Make sure you spray your muffin pan with pan (or something similar) before putting in the muffin liners, so you can get the muffin out of the pan after baking.
To check and see if a scone, muffin, bread, or any other baked goods like that, is done you poke a skew (toothpick or butter knife also works) and if comes out of the baked good without any residue, then the treat is done baking.
When checking to see if a baked good is done, poke the middle one in the pan. (If that one is done, then all the others are done as well)
When baking bread, always fill the bread pan two-thirds full. This gives the bread room to expand.
When baking pie crust parchment paper down and roll the dough on it. It makes for an easy transfer to the pie pan by lifting the parchment paper and flipping it over the pan.
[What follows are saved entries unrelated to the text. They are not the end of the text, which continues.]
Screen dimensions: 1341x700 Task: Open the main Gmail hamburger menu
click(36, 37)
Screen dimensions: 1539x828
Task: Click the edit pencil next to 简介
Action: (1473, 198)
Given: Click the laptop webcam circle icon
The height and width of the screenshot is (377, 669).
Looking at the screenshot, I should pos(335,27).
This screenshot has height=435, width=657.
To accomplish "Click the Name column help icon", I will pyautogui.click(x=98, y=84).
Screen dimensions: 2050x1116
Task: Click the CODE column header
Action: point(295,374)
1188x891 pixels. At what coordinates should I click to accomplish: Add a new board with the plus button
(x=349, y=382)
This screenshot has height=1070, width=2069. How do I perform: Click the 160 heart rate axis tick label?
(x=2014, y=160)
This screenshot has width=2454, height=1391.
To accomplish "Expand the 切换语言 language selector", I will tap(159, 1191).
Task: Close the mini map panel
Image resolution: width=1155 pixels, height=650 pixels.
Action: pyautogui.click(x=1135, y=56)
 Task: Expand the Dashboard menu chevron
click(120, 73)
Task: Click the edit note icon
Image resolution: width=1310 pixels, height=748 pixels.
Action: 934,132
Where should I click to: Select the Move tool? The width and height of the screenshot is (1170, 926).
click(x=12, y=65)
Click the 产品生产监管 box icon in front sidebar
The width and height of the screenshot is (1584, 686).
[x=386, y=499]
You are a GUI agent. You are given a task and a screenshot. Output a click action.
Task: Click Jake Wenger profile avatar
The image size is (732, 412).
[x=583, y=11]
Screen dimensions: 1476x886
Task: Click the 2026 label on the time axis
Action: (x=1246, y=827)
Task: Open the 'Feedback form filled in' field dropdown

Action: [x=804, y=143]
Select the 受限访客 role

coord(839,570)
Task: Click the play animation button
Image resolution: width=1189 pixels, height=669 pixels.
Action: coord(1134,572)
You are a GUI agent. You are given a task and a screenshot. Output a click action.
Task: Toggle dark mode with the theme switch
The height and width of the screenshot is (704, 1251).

If making a pie crust or something similar, put flour on the parchment paper or counter that you are rolling the dough on. Also put flour on the rolling pin. This helps with making sure the dough doesn’t stick.
If you do not have a rolling pin (like me!) just use a long round object. I used a spray avocado oil can and it worked perfectly!
When baking pie make sure you have holes in the top of the crust. Either through a pie crust design or by poking holes with a fork.
Always put you pie pan onto a baking sheet before going into the oven. This gives you more balance and makes you less likely to drop or spill the pie.